### EXERCISE
Keep the images out while you retype all of the data exactly.

Start of DATA SUPPLIED

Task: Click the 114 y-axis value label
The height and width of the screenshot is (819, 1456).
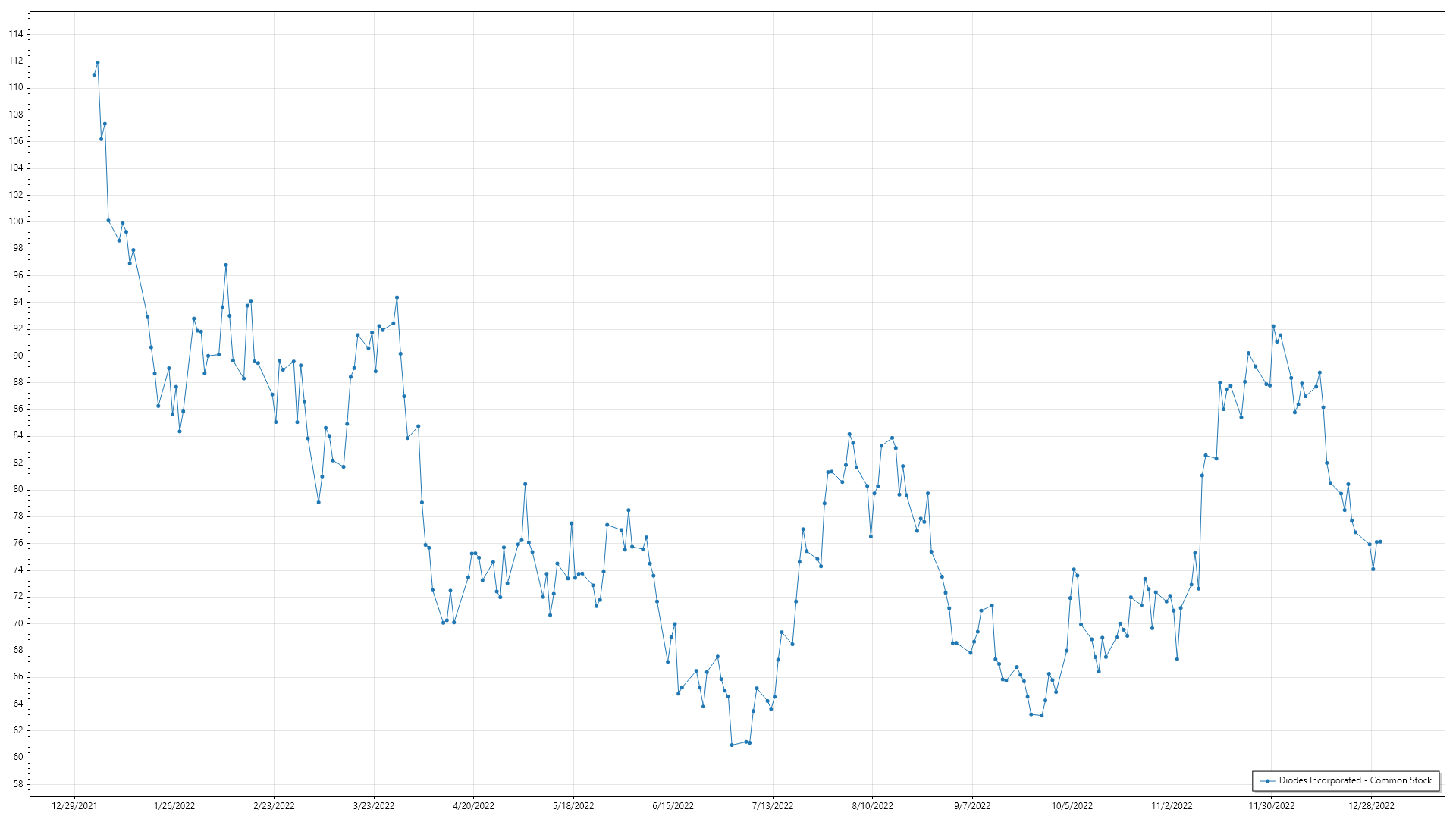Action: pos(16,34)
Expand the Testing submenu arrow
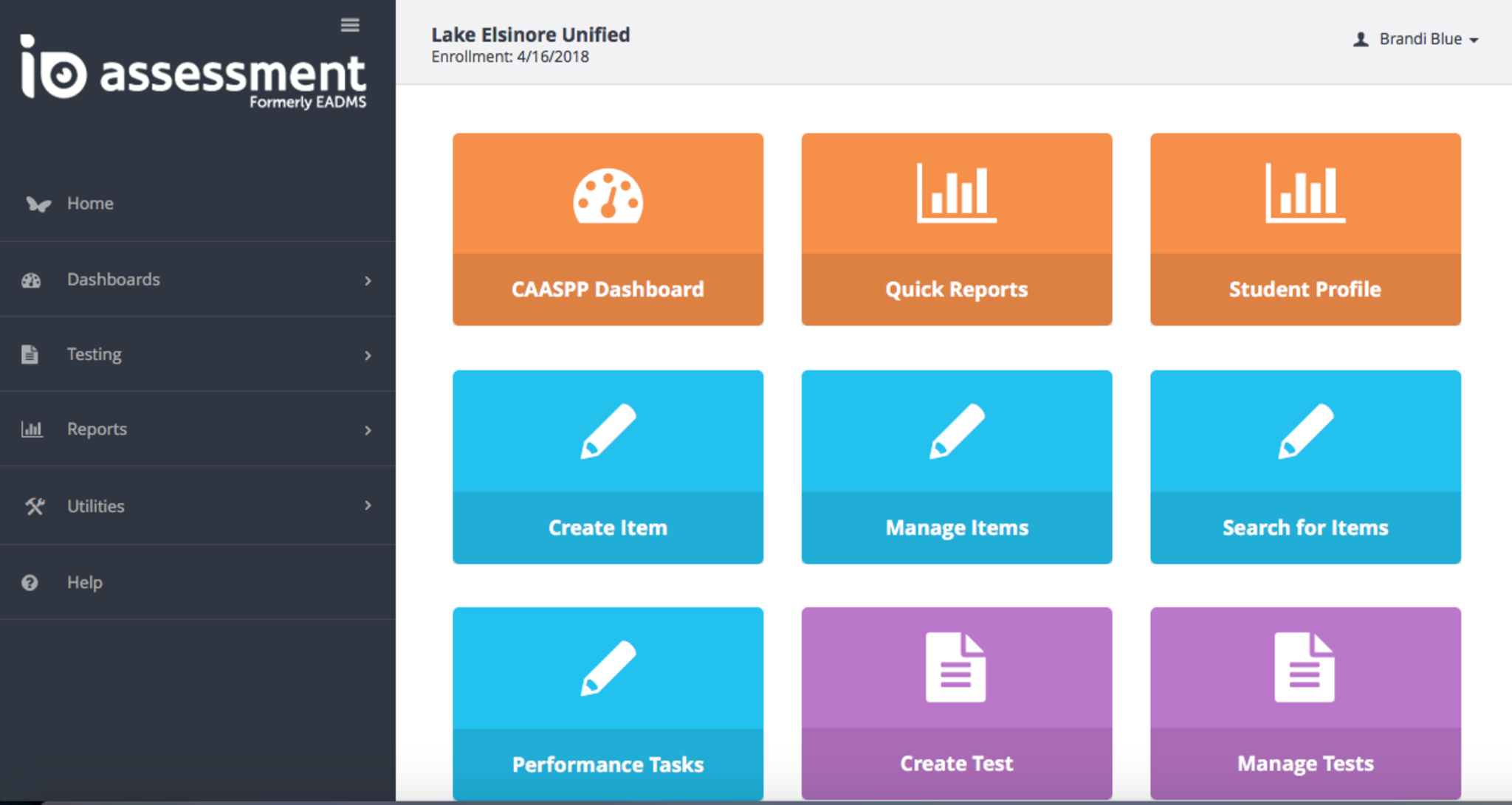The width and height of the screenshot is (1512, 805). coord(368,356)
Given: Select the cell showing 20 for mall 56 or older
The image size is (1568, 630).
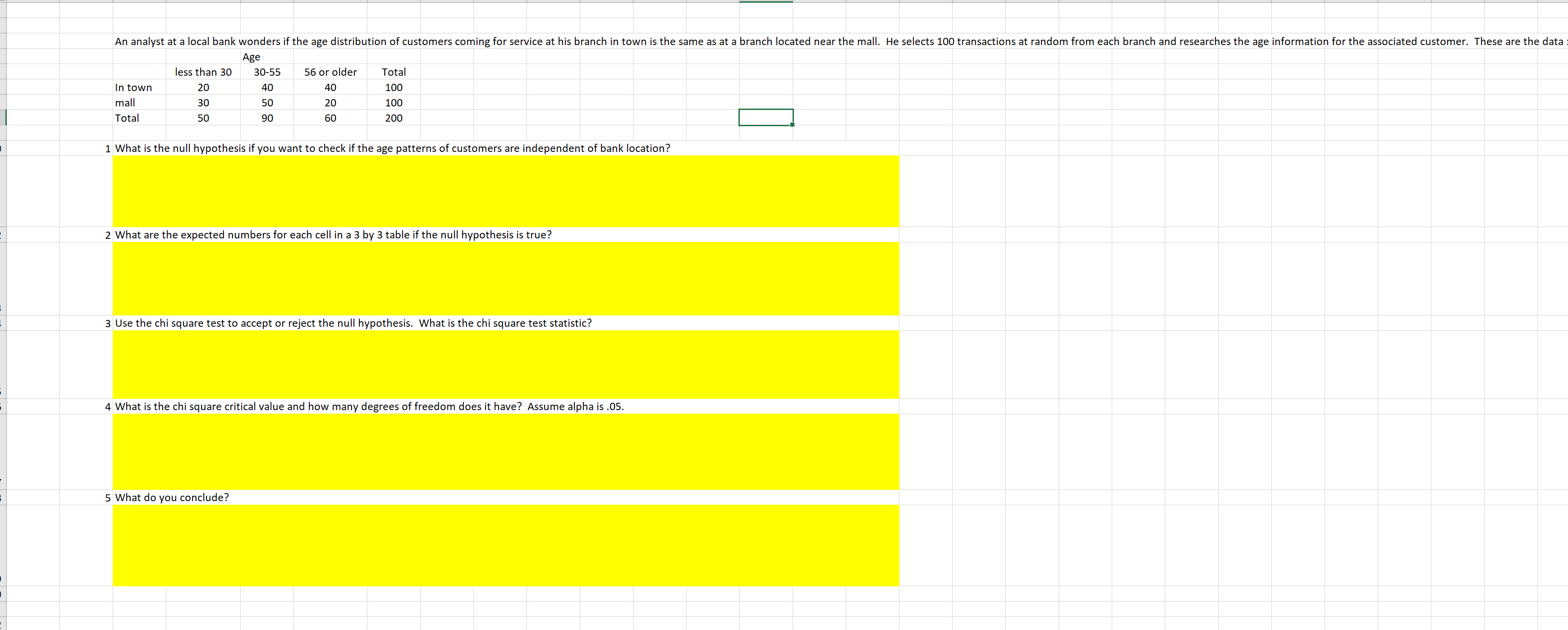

End of DATA SUPPLIED

### PROBLEM SOLUTION
Task: Click the 114 y-axis value label
The height and width of the screenshot is (819, 1456).
Action: pos(16,34)
Expand the Testing submenu arrow
The width and height of the screenshot is (1512, 805). coord(368,356)
Given: Select the cell showing 20 for mall 56 or older
The image size is (1568, 630).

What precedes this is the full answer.